Report back each line of the records that contains the string "dimensions".

··· Given information ···

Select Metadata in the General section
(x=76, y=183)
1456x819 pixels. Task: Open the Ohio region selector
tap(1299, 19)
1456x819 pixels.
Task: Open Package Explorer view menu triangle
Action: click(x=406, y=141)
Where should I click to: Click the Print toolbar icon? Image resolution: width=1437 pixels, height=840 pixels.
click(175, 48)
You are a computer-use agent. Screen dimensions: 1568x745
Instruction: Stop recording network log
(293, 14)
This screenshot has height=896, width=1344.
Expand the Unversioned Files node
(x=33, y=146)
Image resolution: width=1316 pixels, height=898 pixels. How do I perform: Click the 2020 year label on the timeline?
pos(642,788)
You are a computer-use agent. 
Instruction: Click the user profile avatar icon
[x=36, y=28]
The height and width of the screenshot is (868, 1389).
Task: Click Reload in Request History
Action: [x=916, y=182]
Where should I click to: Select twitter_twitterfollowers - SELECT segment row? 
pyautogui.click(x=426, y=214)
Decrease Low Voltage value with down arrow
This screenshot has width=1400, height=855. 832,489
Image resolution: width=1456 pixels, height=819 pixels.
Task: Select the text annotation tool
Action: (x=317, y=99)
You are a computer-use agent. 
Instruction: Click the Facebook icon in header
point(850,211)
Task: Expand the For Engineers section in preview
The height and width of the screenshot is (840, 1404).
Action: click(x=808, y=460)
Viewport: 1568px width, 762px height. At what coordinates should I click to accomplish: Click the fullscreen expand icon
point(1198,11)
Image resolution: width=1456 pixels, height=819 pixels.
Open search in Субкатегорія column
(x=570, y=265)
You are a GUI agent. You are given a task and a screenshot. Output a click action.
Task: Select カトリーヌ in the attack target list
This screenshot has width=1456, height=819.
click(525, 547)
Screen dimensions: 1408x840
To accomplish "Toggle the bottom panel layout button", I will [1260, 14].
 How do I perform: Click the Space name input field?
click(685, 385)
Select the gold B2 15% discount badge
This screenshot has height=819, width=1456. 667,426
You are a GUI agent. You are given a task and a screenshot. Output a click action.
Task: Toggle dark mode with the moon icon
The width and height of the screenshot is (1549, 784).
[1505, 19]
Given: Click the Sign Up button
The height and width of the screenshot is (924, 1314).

···

_Expected answer_
You are a computer-use agent. Screen dimensions: 1568x745
Screen dimensions: 1408x840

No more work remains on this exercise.